You are getting here the article on the Types of Macroeconomics Analysis. For the simplicity of learners, we give the link of PDF of the ‘Types of Macroeconomics Analysis’ article at last.
What is Macroeconomics?
Macroeconomics is concerned with the behavior of aggregate, the economy as a whole. In other words, we can define macroeconomics as concerned with the nature, relationships, and behavior of such economic aggregates as national income, total consumption, saving and investment, total employment, and the general price level. Let’s recall the definition of macroeconomics offered by some economists to understand it more deeply.
According to Roy George Douglas Allen (R.D.D. Allen)
“The term ‘macro-economics’ applies to the study of relations between broad economic aggregates”
According to P.A. Samuelson
“Macroeconomics is the study of the behaviour of the economy as a whole. It examines the overall level of a nation’s output, employment, prices, and foreign trade.”
Types of Macroeconomics Analysis
Broadly there are two ways of analysis an economics phenomenon; they are
- Static Analysis
- Dynamic Analysis
The term ‘static’ means ‘the state of rest’ or ‘ motionless’. Viewed from this meaning of the term, we can define static analysis as when the subject matter or phenomenon of macroeconomics analysis under static conditions is known as static analysis. The static condition represents, there is no change in macroeconomic variables like no change in the size of the economy, national output, prices, level of employment, etc. But in reality, it’s not possible to be an economy in a state of rest. However, economists assume a static economy for the purpose of analyzing the economy at a point in time. It is only a theoretical concept. Static-Analysis are further classified into two categories: I) Macro-statics ii) Comparative statics
Macro-statics deals with the final equilibrium of the economy at a particular point in time. The variables used in this kind of analysis have no past or future, all variables belong to the same point of time. This modal of analysis is to find out the relationship between related variables under static conditions. It means macro-Static analysis is concerned with the equilibrium point, not with the process through which it is attained.

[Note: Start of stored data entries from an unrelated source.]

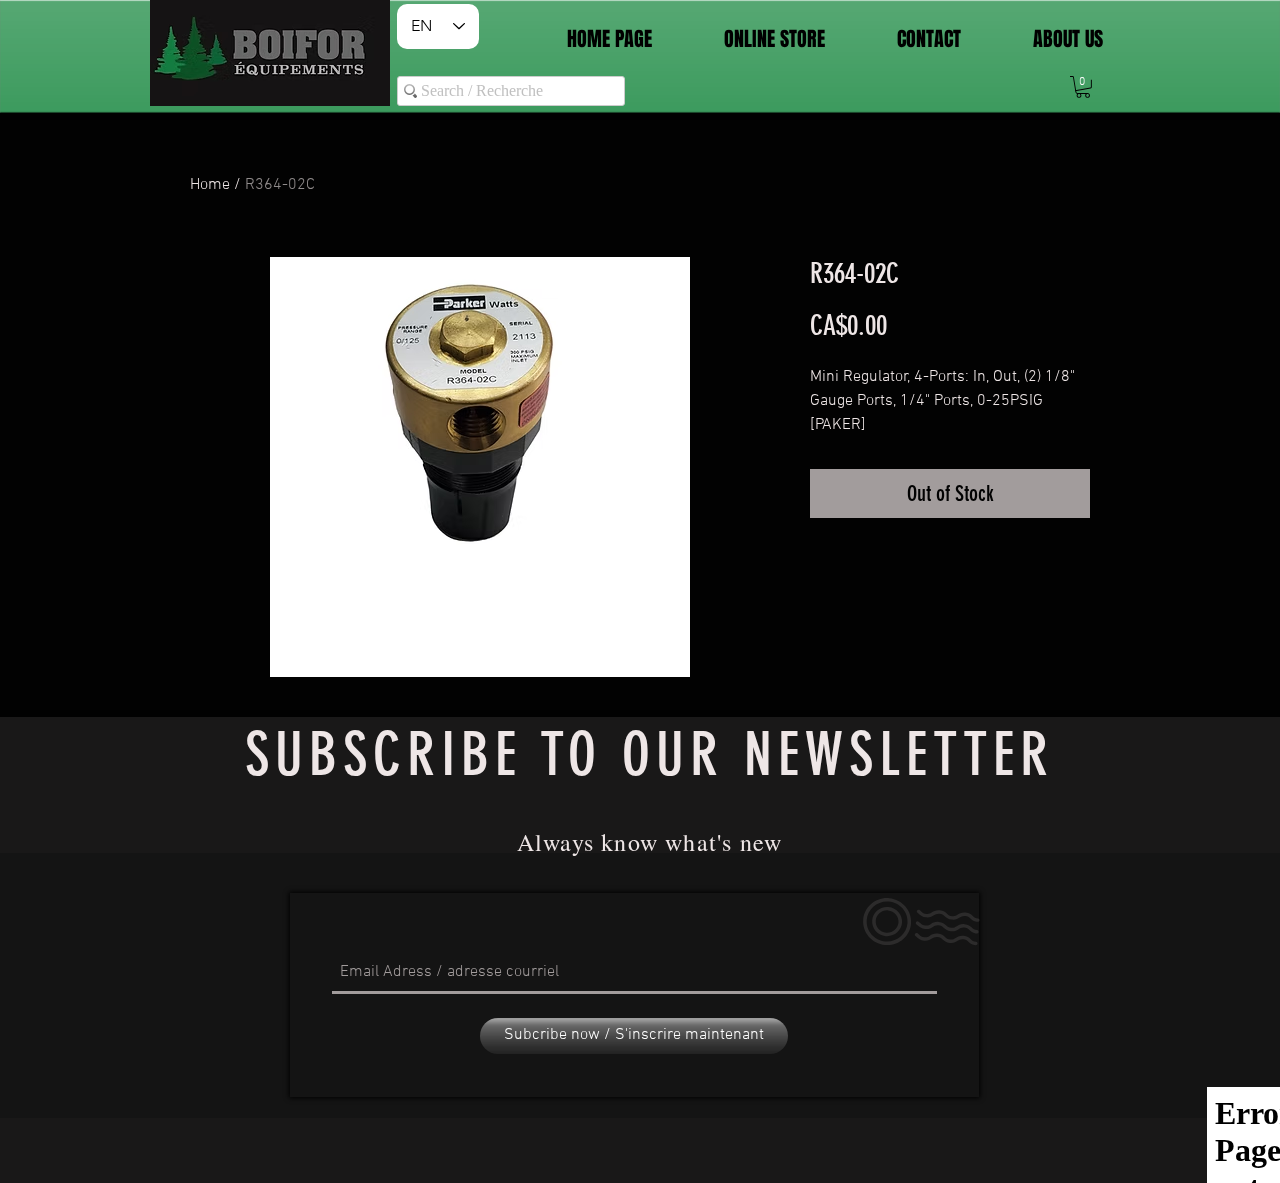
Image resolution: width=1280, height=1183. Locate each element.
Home (210, 185)
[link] (1083, 87)
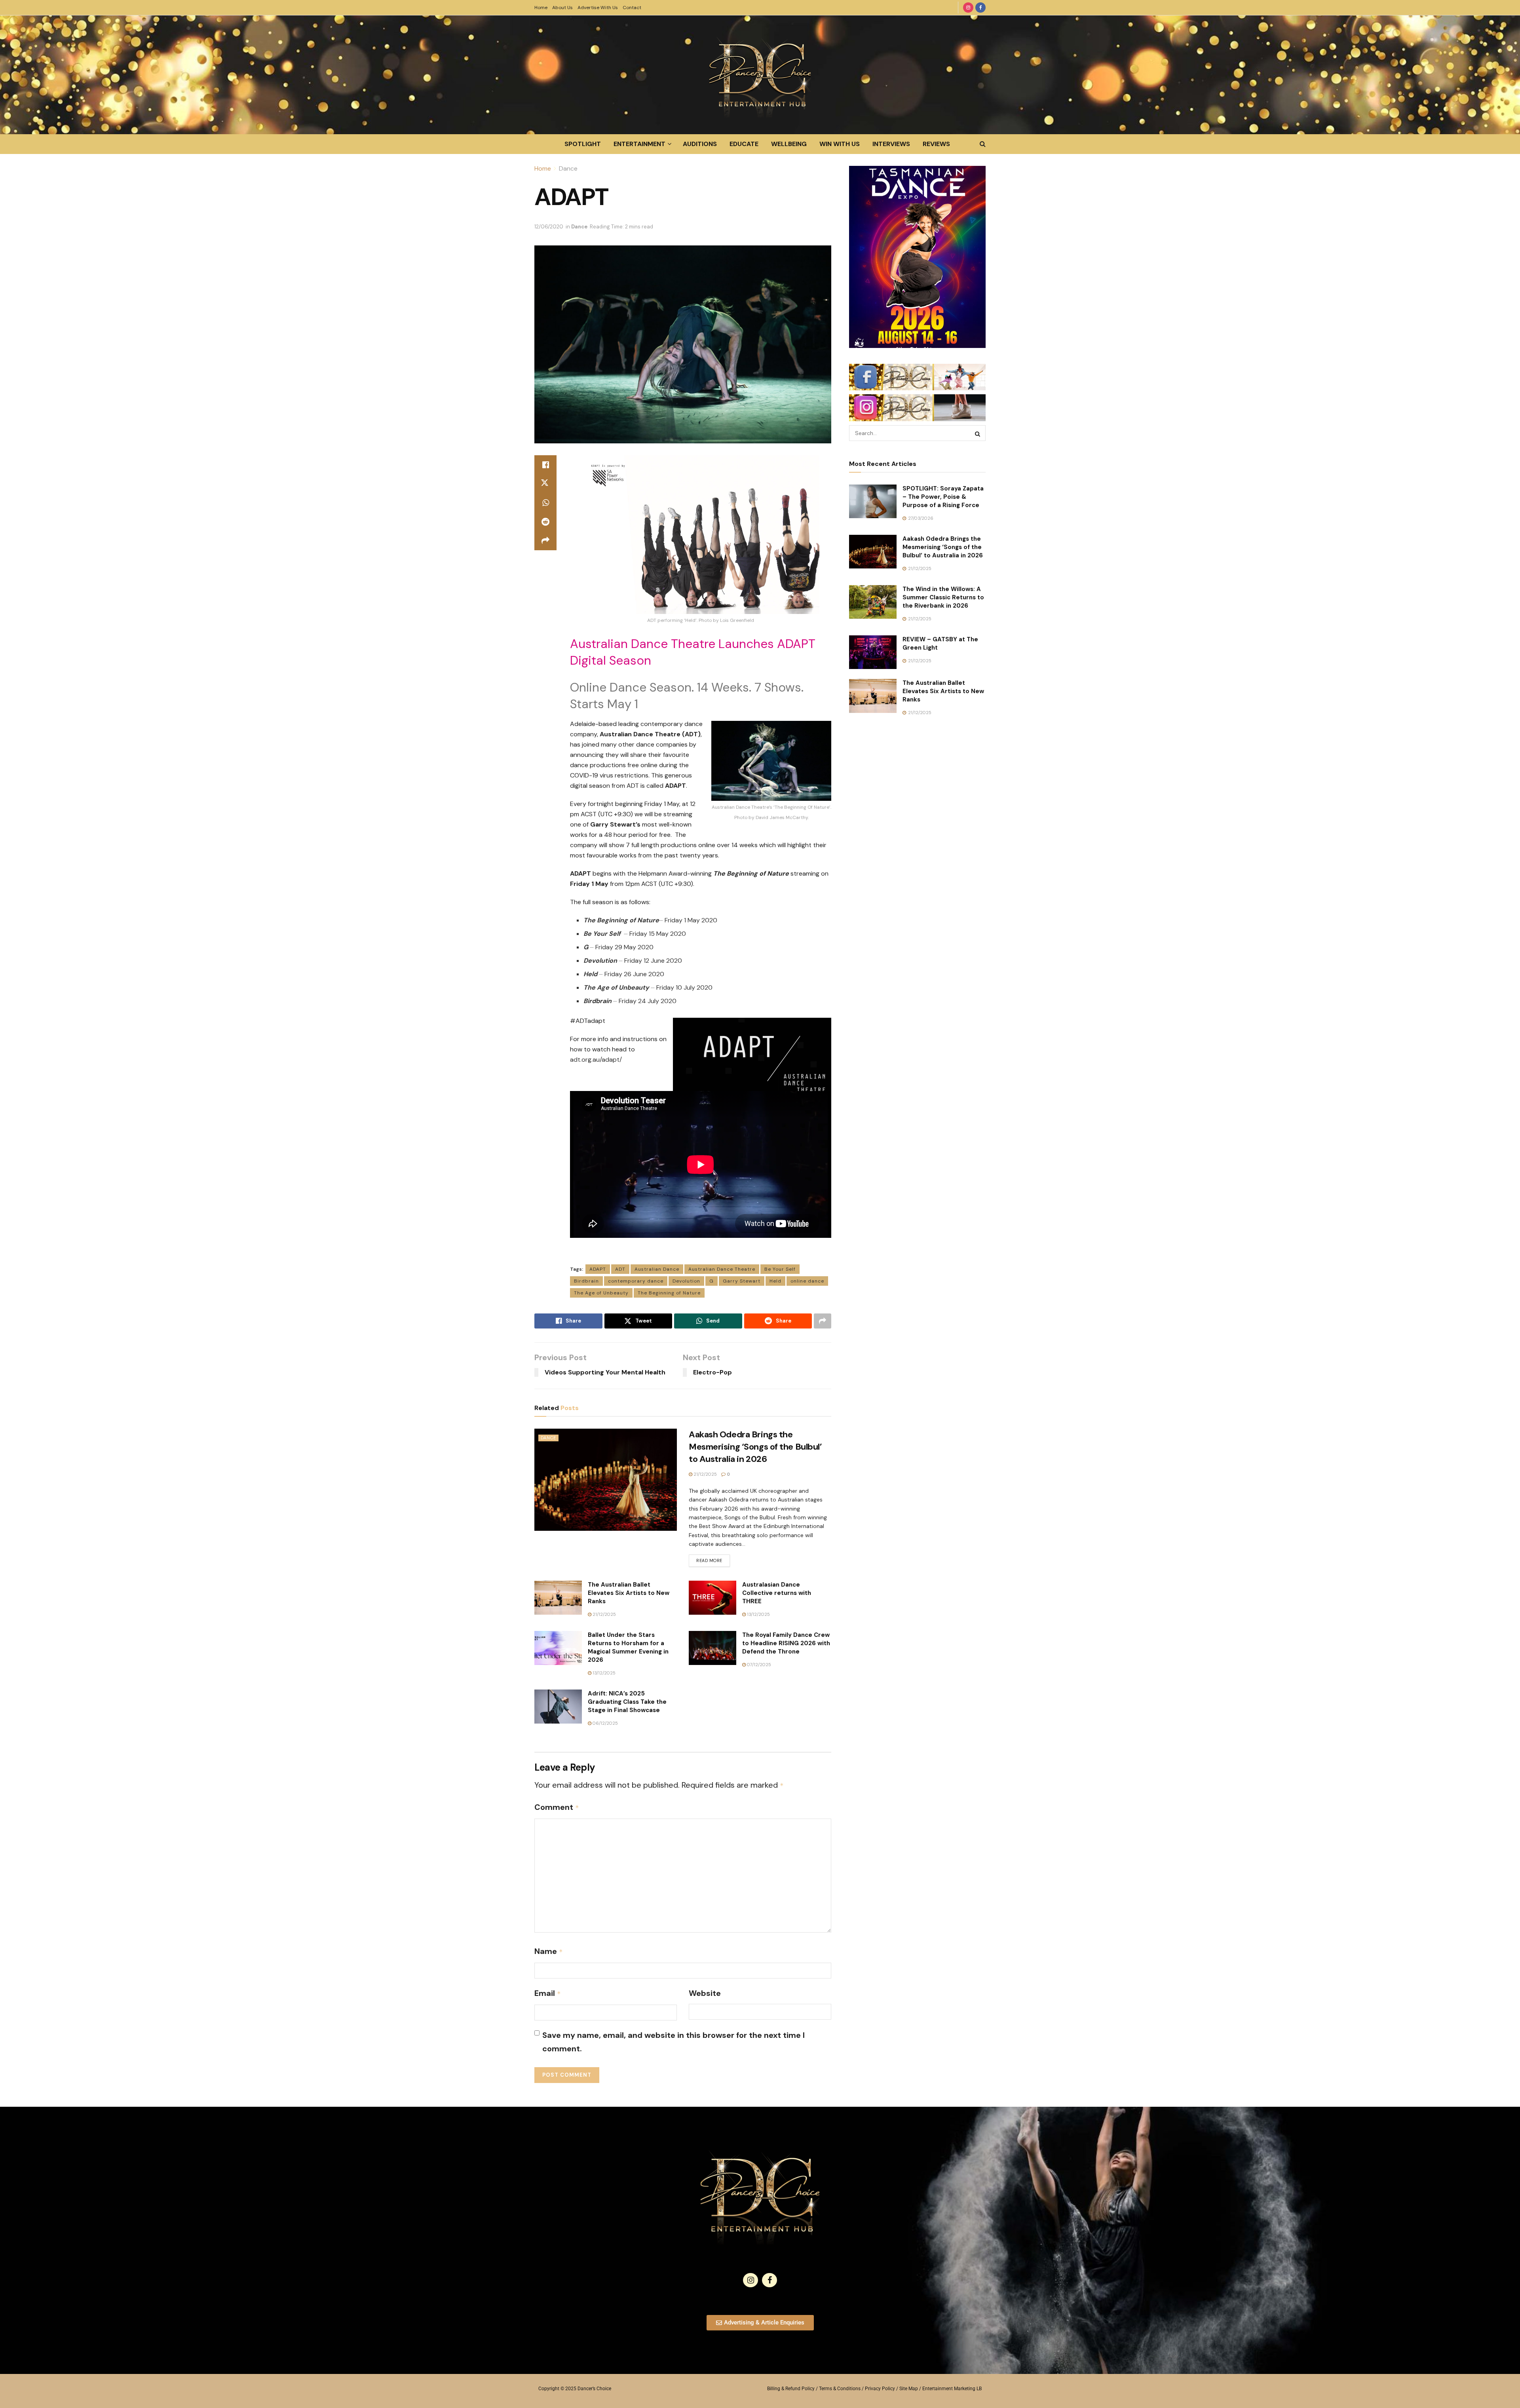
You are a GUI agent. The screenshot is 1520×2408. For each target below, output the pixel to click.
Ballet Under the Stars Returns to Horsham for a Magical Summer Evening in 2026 (628, 1647)
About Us (562, 7)
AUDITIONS (700, 144)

Let’s take an example of the equilibrium of an economy. According to Keynesian, the position of final equilibrium of any product market where;
Y = C+ I
Y= Total Income
C= Total Consumption
I= Total Investment
Let’s discuss the final equilibrium with the figure;
In the above figure, line 45° represents the total income that is consumed and invested by the people in the economy. According to Keynesian, the economy is in equilibrium where Y=C+I (aggregate demand = aggregate supply). In above, an economy is an equilibrium at point E where the equilibrium national income is OY. This type of equilibrium is studied under macro-static analysis. This type of analysis only shows the relationship between related variables under static conditions does not show the process through which it is attained.
Comparative Statics Analysis
Comparative statics analysis involves a comparative study of the different equilibrium positions at different points of time on an economy. But it doesn’t study how the equilibrium shifts from one point to another in an economy. A comparative study of this kind assumes a great significance where the objective of the study is to predict the future course of the economy on the basis of past experience.

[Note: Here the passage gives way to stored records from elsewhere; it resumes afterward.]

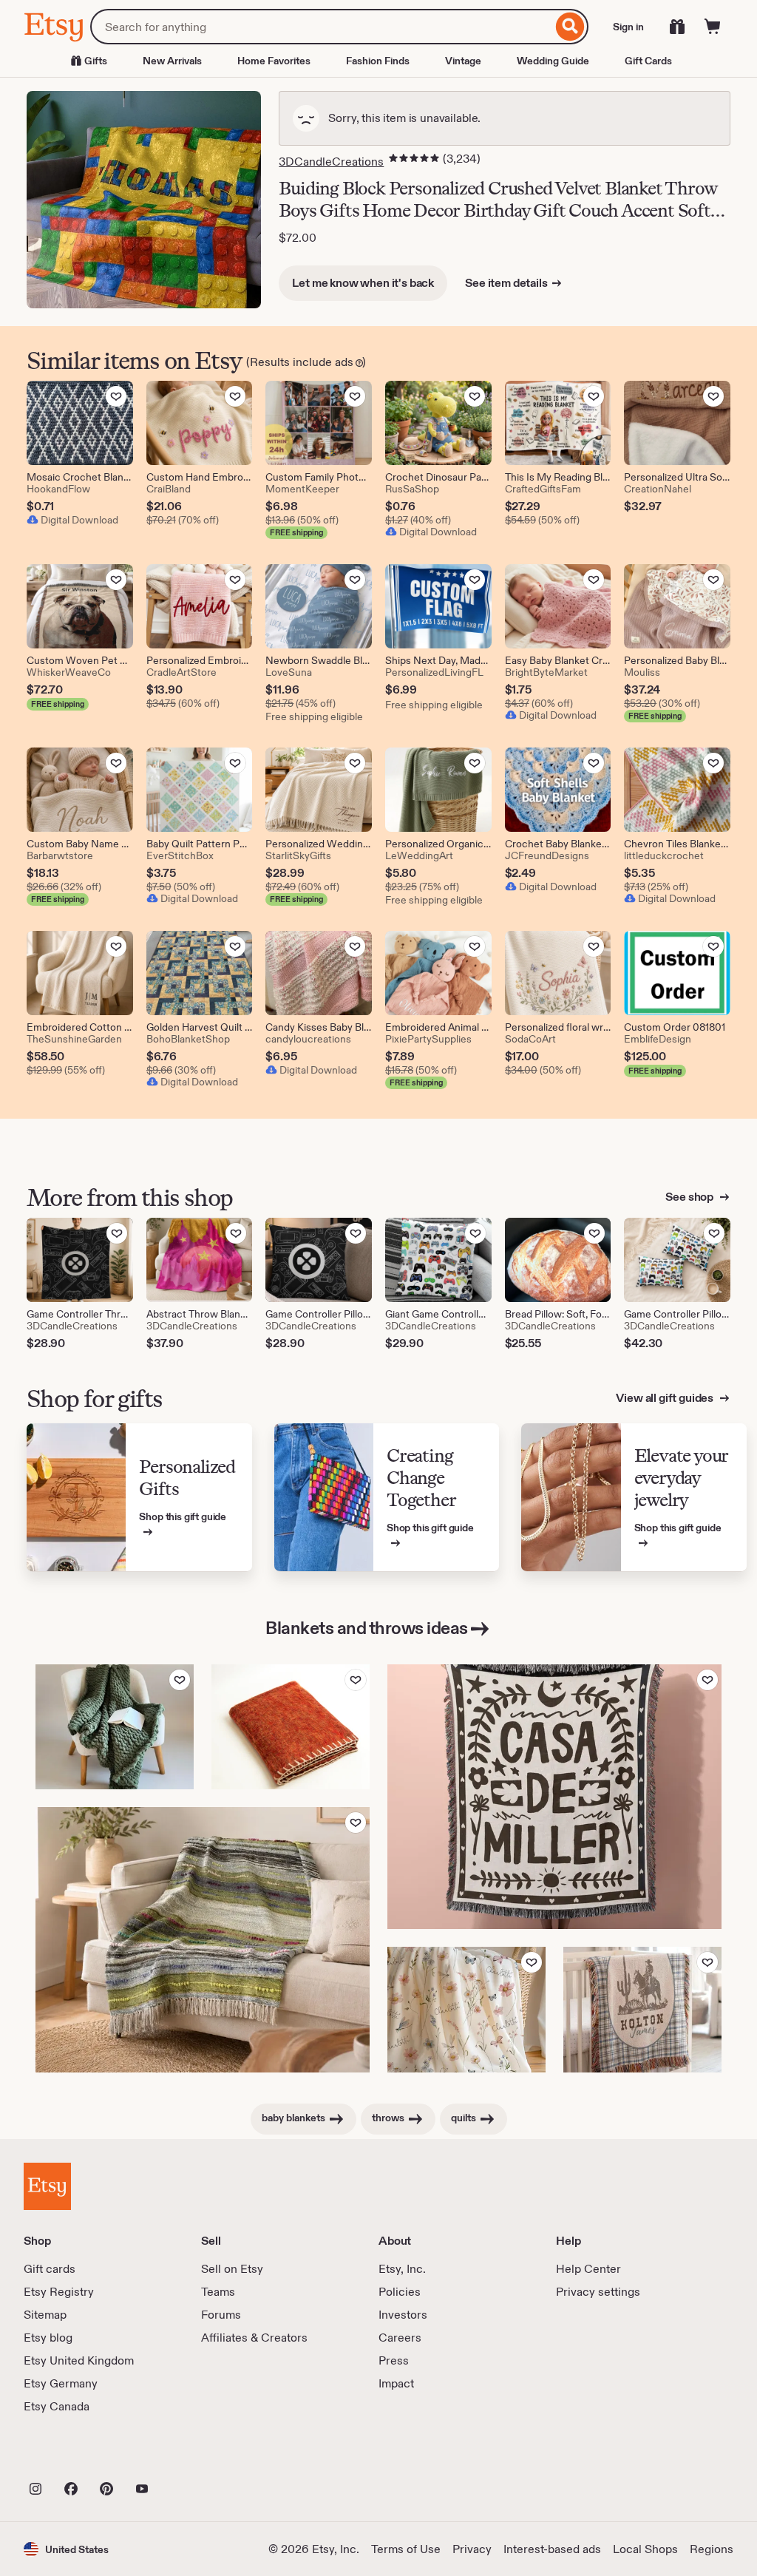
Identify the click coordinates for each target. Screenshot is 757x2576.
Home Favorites (273, 61)
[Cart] (712, 26)
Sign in (628, 27)
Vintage (463, 61)
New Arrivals (172, 61)
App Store (73, 2456)
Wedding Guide (553, 61)
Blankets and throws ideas (366, 1628)
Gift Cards (648, 61)
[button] (66, 2549)
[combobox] (321, 26)
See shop (690, 1197)
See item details (506, 283)
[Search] (570, 26)
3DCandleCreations (331, 162)
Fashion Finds (378, 61)
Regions (711, 2549)
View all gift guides (666, 1398)
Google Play (185, 2456)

Let’s discuss comparative statics analysis take an example of two equilibrium positions of an economy.
Above figure Fig. 2, line 45° represents the consumption and investment by the people at a level of income in the economy. According to Keynesian, the economy is in equilibrium where Y=C+I (aggregate demand = aggregate supply). In the above, an economy is an equilibrium at points E1 and E2 where the equilibrium national income is OY1 and OY2. This type of equilibrium is studied under comparative static analysis. This type of analysis shows the equilibrium is shifted from E1 to E2 due to increasement in the level of income from OY1 to OY2. This types of analysis compare one equilibrium position to another due to certain increasement in their concerned variables. This analysis also does not shows the process of shifting from one equilibrium to another like the macro-statics analysis.

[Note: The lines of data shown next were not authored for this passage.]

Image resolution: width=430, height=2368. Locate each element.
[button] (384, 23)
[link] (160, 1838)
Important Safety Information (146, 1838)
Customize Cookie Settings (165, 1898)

When a macroeconomic phenomenon is analyzed under changing or dynamic conditions, it is called dynamic analysis. The macro-static and comparative analysis doesn’t show the process through which equilibrium is attained but dynamic analysis explains the process through which a new equilibrium is established after a change in independent macroeconomic variables. Dynamic analysis studies the factor and forces that lead to change in the equilibrium of an economy. The interaction between the forces of change is not instantaneous and simultaneous. It involves time lag i.e. the time that a force of change takes to affect the other related factors and the time that other factors take to adjust themselves to the change.
Let’s discuss it with an example;
In the above figure fig. 3, E1 is the initial equilibrium at income level OY1. When there is an increase in investment (∆I), the total aggregate expenditure (C+I) also increases. The increase in the expenditure of people (from Y1E1 to Y1A at OY1) increases the level of aggregate income level to OY2. At this increased new level of income, people will spend more on consumption goods (C) and therefore the next period’s total expenditure (C+I) increases to Y2C. Further, the process of increasing expenditure raises the level of income continues until the new equilibrium E2 where the level of national income is OY4.
This type of analysis is studied under dynamic analysis. From above we can see how the equilibrium is shifted from one point to another in an economy and the factor and forces that lead. We study here the entire process.